The Company does not expect to pay current income tax during 2008 as there are sufficient capital cost pools and expected future capital spending to shelter taxable income.

NET LOSS

The net loss for the quarter ended June 30, 2008 was $1.6 million ($0.02 per share) compared to a net loss of $0.6 million ($0.01 per share) for the quarter ended June 30, 2007 as higher production volume and commodity prices were offset primarily by unrealized hedging losses recorded in the quarter. Adjusting for the after tax amount of the unrealized loss on risk management activities of $4.6 million in the second quarter of 2008, net income was $1.6 million. For the six months ended June 30, 2008 the net loss was $7.0 million or $0.08 per share compared to a loss of $3.6 million or $0.04 per share for the six months ended June 30, 2007. Again, adjusting for the after tax unrealized hedging loss recorded in the first six months of 2008, net income was $1.6 million.

CAPITAL COSTS

For the quarter ended June 30, 2008 $2.7 million in capital costs on exploration and production activities were incurred compared to $6.2 million for the quarter ended June 30, 2007. No wells were drilled in the second quarter of 2008 until very late in the quarter as spring break-up extended well into June this year.

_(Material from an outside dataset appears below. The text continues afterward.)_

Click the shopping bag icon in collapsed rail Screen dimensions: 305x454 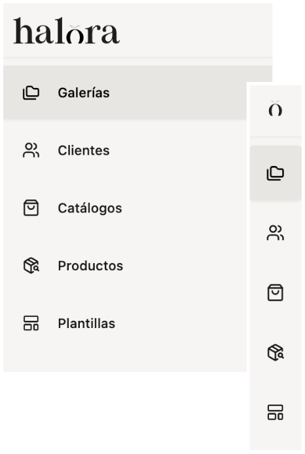tap(276, 293)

For the six months ended June 30, 2008 total spending was $14.3 million compared to $24.4 million in the first six months of 2007. Five net wells were completed in the first six months of 2008 compared to seven net wells completed in the first six months of 2007. In addition, significant decreases in drilling costs have been realized in the 2008 period as operations have improved with full time staff dedicated to the drilling program and a general easing in industry cost pressures.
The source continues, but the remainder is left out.